The maximum amount payable per year is INR 2,500 and in line with tax payer’s salary, there are predetermined slabs. It is also payable by members of staff employed in private companies. It is deduced by the employer every month and sent to the Municipal Corporation. It is a mandatory to pay professional tax. The tax payer is eligible for income tax deduction for this payment.

Procedure to Obtain Professional Tax Registration:

    1. An application must be made in the Aayaat Niryaat Form 2A (ANF 2A) format to the Regional Authority of the Directorate General of Foreign Trade (DGFT) in the region where the registered office of the company is situated.
    2. All the necessary proofs to be submitted online while making application. Signed and stamped physical documents to be submitted at Department for verification.
    3. On successful verification of Documents IEC will be issued to applicant.

TAN (Tax Witholding):

Tax Deduction and Collection Account Number (TAN) is a 10 digit alphanumeric number issued to persons who are required to deduct or collect tax on payments made by them under the Indian Income Tax Act, 1961.

The Tax Deducted at Source (TDS) on payments made by assesses is deposited under the TAN to enable the assesses who have received the payments to claim the tax deducted in their income tax return. So the concept to TDS is based on TAN- PAN mechanism. Every deductor has to apply for the TAN to deposit Tax deducted to Central Government.

Procedure to obtain TAN (Tax Witholding):

    1. To apply for TAN in the prescribed form to the Authority along with
    2. Identification Proof
    3. Address Proof
    4. On payment of prescribed fees, application get submitted and processed electronically.
    5. TAN is generated and communicated to applicant.

Good And Service Tax:

GST is a comprehensive indirect tax levy subsuming all central and state levies. GST is a destination based consumption tax levied on supply of goods and services. It is proposed to be levied at all stages right from manufacture up to the final consumption with credit of taxes paid at all previous stages.

GST is implemented from 1 st July, 2017 and the sellers who have registered themselves with the state VAT/CST or Service Tax laws is required to migrate their existing registrations into the GST regime.

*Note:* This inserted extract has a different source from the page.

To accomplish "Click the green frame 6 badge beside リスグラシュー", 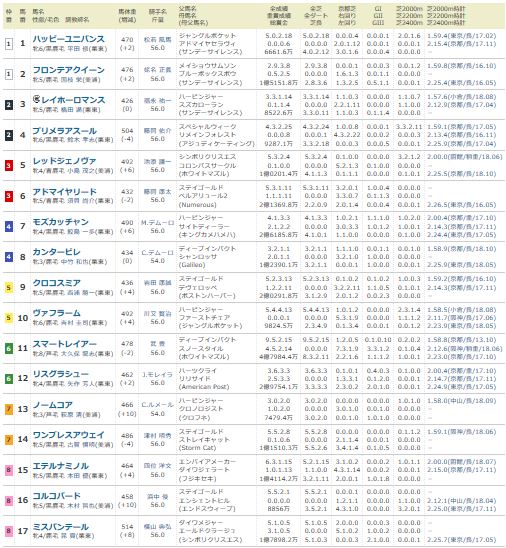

India has adopted a dual GST model where Central and State Governments will simultaneously levy GST on a common tax base. On intra-state supply of goods and services, Central GST (‘CGST’) and State GST (‘SGST’) will be levied. CGST will be levied and administered by Central Government whereas SGST will be levied and administered by State Government. Similarly, Integrated GST (IGST) will be levied on every inter-State supply of goods and services (including import) by the Central Government.